▶ **練習題目**
(A) 用兩句話概括這篇關於抑製器和審查員的短文。
(B) 根據這篇關於抑製器和審查員的短文,回答下面的問題:
(i) 每個人積累了多少審查記憶?
(ii) 如果思維倒退而審查員的審查範圍相應擴大,所需的抑制記憶會怎樣增長?
(iii) 制訂粗略的長期計劃時,必須採用什麼樣的思路?

▶ **所給短文**
要瞭解抑製器和審查員都要做些什麼,我們不僅要考慮實際出現的思維狀態,還要考慮其他具有細微差異的相似環境中可能出現的各種思維狀態。

抑製器在一個行為將要形成之前通過調停對其進行阻止,但這很消耗時間,因為在找到可接受的替代措施之前,我們什麼都做不了。而審查員則可以通過更早開始調停來避免這種時間浪費。與抑製器等到行為將要發生時才叫停的做法不同,審查員運行得更早,使得我們還有一些時間去選擇替代方案。而且審查員僅僅是讓我們的思維調轉到一個可接受的方向上,而不像抑製器那樣直接阻斷思維的進程,所以完全不會浪費時間。

如此看來,審查員顯然要比抑製器更高效,但我們也要為這種效率付出一些代價。短時間內我們的思維退回去得越遠,它們再向前推進的方向就越多,我們到達一個錯誤思維狀態的可能性也就越大。同時,為了避免某個特定思維狀態的出現,審查員還要提早學會識別這一狀態之前所有可能的思維狀態。因此,每個審查員可能都迫切需要一個龐大的記憶庫。據我們瞭解,每個人都積累了數百萬個審查記憶,用以避免無效或有害的思維模式出現。

為什麼不讓我們的思維及時地倒退更遠,從而更早地扭轉那些不當行為呢?這樣的話攔截智能體就可以早早地選好正確的思維方向,事半功倍,我們也可以在處理複雜問題的時候不犯任何錯誤了。不幸的是,僅僅靠審查員是做不到這些的。因為如果我們的思維倒退而審查員的審查範圍相應擴大,那麼我們(為了避免思維在每個可能的錯誤方向上發生偏移)所需的抑制記憶也會呈指數級增長。所以要解決一個複雜的問題,僅僅知道可能會犯哪些錯誤是不夠的,我們還需要一些積極的計劃。

我在前面也提到了,我們的思維做了什麼要比它沒做什麼更容易被注意到,這意味著我們無法用內省的方式去感知這些發揮抑製作用的智能組都做了些什麼。我認為這個現象已經嚴重地歪曲了我們心理學的很多概念,而一旦我們認識到審查員以及其他各種形式的「消極識別器」的重要作用,就會發現思維的很大一部分其實都是由它們構成的。

儘管如此,有些時候,我們的審查員和抑製器自身也需要被抑制。比如我們要制訂一個粗略的長期計劃,就必須採用一種不拘小節的宏觀思路,忽略掉一些瑣碎的困難。但是如果有太多的審查員擋在眼前,這麼做就非常困難了,我們會由於找不到萬無一失的策略而變得畏首畏尾,使自己的宏偉藍圖還沒畫好就被撕碎了。

▶ **所給記錄**
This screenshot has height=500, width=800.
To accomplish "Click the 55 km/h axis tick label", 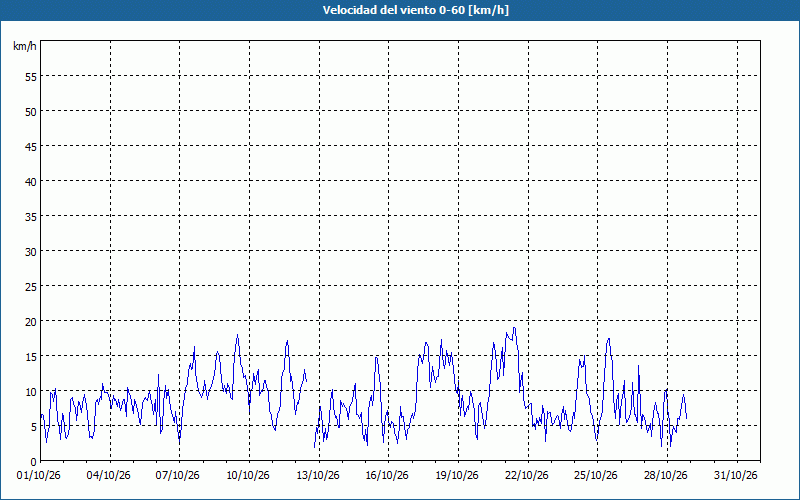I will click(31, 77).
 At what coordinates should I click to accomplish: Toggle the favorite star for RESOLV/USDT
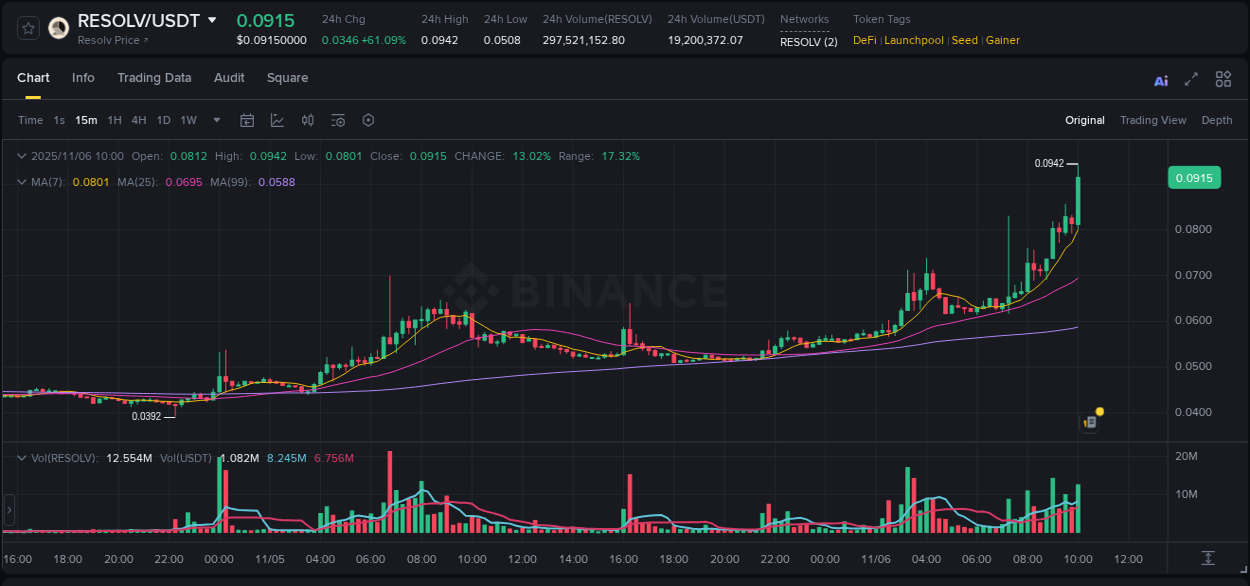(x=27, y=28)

* * *

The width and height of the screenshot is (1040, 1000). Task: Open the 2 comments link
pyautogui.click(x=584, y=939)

--

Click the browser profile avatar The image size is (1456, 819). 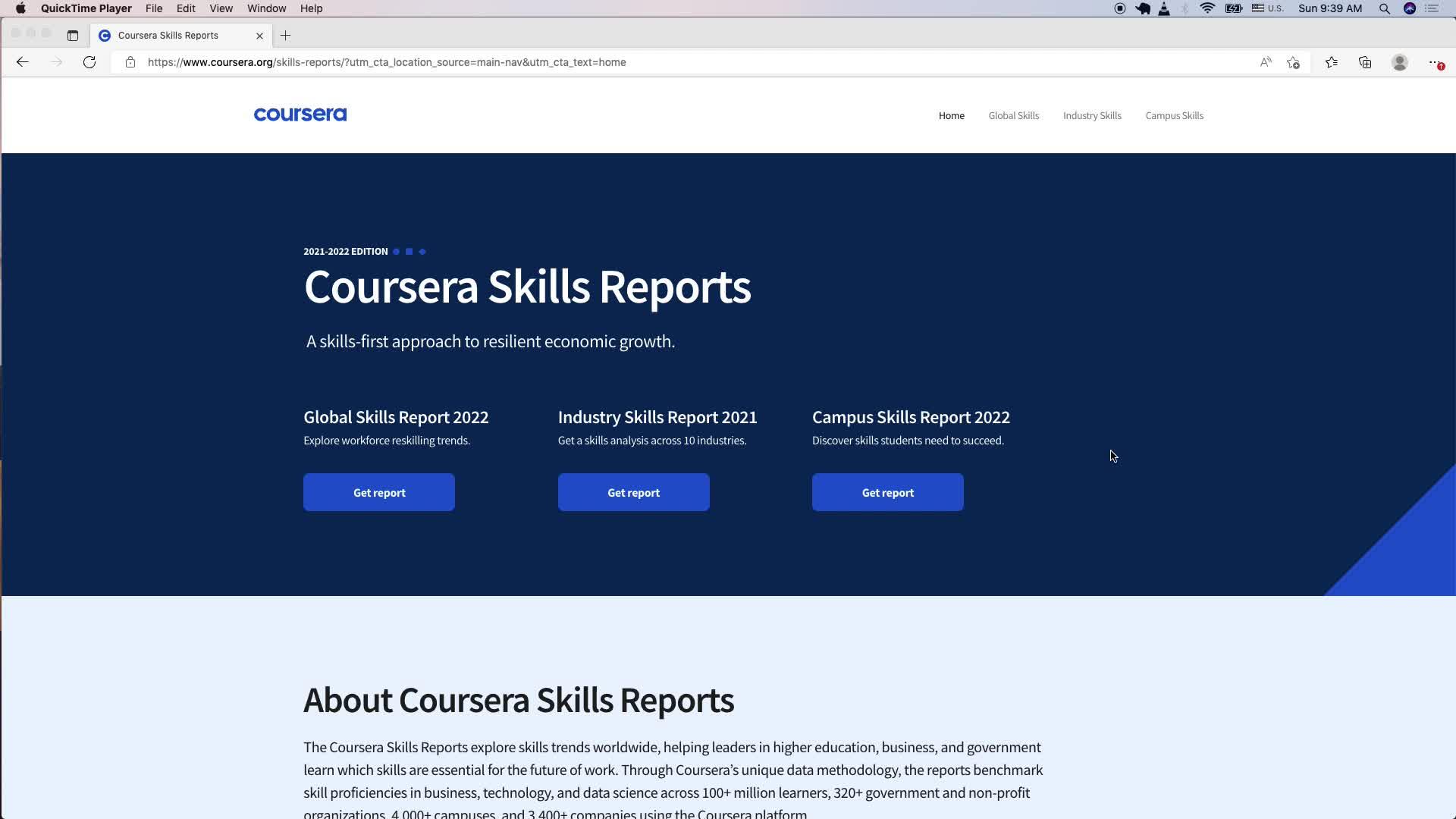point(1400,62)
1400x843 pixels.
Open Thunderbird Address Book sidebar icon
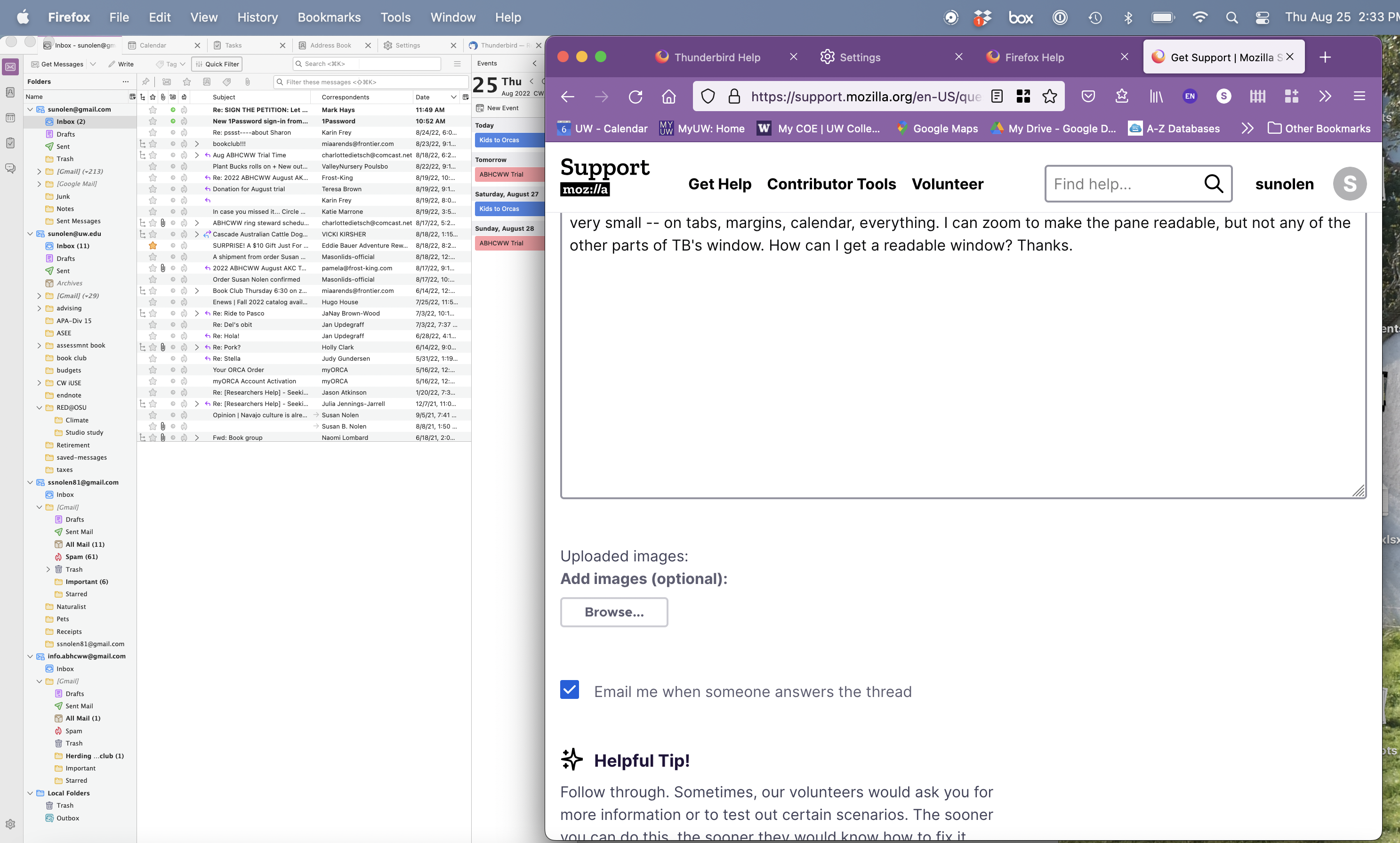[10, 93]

▶ **參考答案**
(A) 審查員比抑製器更早介入,只把思維轉到可接受的方向,所以不像抑製器那樣浪費時間,但它需要龐大的記憶庫,而且單靠審查員解決不了複雜問題,還需要積極的計劃。因為思維做了什麼比沒做什麼更容易被注意到,我們無法靠內省感知這些抑制作用,而在制訂粗略的長期計劃時,審查員和抑製器自身有時也需要被抑制。

(B)
(i) 數百萬個。
(ii) 呈指數級增長。
(iii) 一種不拘小節的宏觀思路,忽略掉一些瑣碎的困難。